Task
Write out the full listing exactly as it appears below.
*** Supplied information
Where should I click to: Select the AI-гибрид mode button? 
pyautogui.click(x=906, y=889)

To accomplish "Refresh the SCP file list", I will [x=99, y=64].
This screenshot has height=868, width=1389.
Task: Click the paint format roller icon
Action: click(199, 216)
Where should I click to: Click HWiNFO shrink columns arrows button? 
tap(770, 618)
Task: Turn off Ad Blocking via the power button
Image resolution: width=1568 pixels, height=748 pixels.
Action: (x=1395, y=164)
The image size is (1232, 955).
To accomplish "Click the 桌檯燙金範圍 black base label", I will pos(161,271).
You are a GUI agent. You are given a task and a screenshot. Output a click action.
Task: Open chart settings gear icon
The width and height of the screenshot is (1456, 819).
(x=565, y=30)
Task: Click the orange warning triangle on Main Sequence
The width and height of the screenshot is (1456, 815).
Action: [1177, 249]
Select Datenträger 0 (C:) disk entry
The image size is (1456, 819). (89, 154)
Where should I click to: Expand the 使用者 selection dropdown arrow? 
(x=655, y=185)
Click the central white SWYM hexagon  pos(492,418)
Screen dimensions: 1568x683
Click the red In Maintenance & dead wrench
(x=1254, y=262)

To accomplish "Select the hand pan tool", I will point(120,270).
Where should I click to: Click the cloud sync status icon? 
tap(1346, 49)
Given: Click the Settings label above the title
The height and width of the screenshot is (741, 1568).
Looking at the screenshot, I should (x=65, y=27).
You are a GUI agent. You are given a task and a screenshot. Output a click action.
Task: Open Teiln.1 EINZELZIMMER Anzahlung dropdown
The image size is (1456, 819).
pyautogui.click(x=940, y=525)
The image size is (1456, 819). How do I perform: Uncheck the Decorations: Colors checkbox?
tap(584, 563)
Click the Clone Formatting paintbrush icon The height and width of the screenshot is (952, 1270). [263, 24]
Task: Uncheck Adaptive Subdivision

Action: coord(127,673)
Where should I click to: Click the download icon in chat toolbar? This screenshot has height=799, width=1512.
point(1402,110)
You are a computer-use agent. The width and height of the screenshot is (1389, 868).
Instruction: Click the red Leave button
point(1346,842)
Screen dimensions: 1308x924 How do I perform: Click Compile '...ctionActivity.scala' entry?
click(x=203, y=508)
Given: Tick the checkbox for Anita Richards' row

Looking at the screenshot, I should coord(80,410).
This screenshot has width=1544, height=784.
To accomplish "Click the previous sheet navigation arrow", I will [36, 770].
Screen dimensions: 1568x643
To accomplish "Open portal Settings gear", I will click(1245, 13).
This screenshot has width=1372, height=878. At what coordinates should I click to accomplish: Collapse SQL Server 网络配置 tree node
******
Result below
Where should I click to: Select the AI-гибрид mode button? 
pyautogui.click(x=906, y=889)

To accomplish "Refresh the SCP file list", I will [x=99, y=64].
This screenshot has height=868, width=1389.
Task: Click the paint format roller icon
Action: click(199, 216)
Where should I click to: Click HWiNFO shrink columns arrows button? 
tap(770, 618)
Task: Turn off Ad Blocking via the power button
Image resolution: width=1568 pixels, height=748 pixels.
Action: (x=1395, y=164)
The image size is (1232, 955).
To accomplish "Click the 桌檯燙金範圍 black base label", I will pos(161,271).
You are a GUI agent. You are given a task and a screenshot. Output a click action.
Task: Open chart settings gear icon
The width and height of the screenshot is (1456, 819).
(x=565, y=30)
Task: Click the orange warning triangle on Main Sequence
The width and height of the screenshot is (1456, 815).
Action: [1177, 249]
Select Datenträger 0 (C:) disk entry
The image size is (1456, 819). (89, 154)
Where should I click to: Expand the 使用者 selection dropdown arrow? 
(x=655, y=185)
Click the central white SWYM hexagon  pos(492,418)
Screen dimensions: 1568x683
Click the red In Maintenance & dead wrench
(x=1254, y=262)

To accomplish "Select the hand pan tool", I will point(120,270).
Where should I click to: Click the cloud sync status icon? 
tap(1346, 49)
Given: Click the Settings label above the title
The height and width of the screenshot is (741, 1568).
Looking at the screenshot, I should (x=65, y=27).
You are a GUI agent. You are given a task and a screenshot. Output a click action.
Task: Open Teiln.1 EINZELZIMMER Anzahlung dropdown
The image size is (1456, 819).
pyautogui.click(x=940, y=525)
The image size is (1456, 819). How do I perform: Uncheck the Decorations: Colors checkbox?
tap(584, 563)
Click the Clone Formatting paintbrush icon The height and width of the screenshot is (952, 1270). [263, 24]
Task: Uncheck Adaptive Subdivision

Action: coord(127,673)
Where should I click to: Click the download icon in chat toolbar? This screenshot has height=799, width=1512.
point(1402,110)
You are a computer-use agent. The width and height of the screenshot is (1389, 868).
Instruction: Click the red Leave button
point(1346,842)
Screen dimensions: 1308x924 How do I perform: Click Compile '...ctionActivity.scala' entry?
click(x=203, y=508)
Given: Tick the checkbox for Anita Richards' row

Looking at the screenshot, I should coord(80,410).
This screenshot has width=1544, height=784.
To accomplish "Click the previous sheet navigation arrow", I will [36, 770].
Screen dimensions: 1568x643
To accomplish "Open portal Settings gear", I will click(1245, 13).
This screenshot has width=1372, height=878. At what coordinates should I click to accomplish: Collapse SQL Server 网络配置 tree node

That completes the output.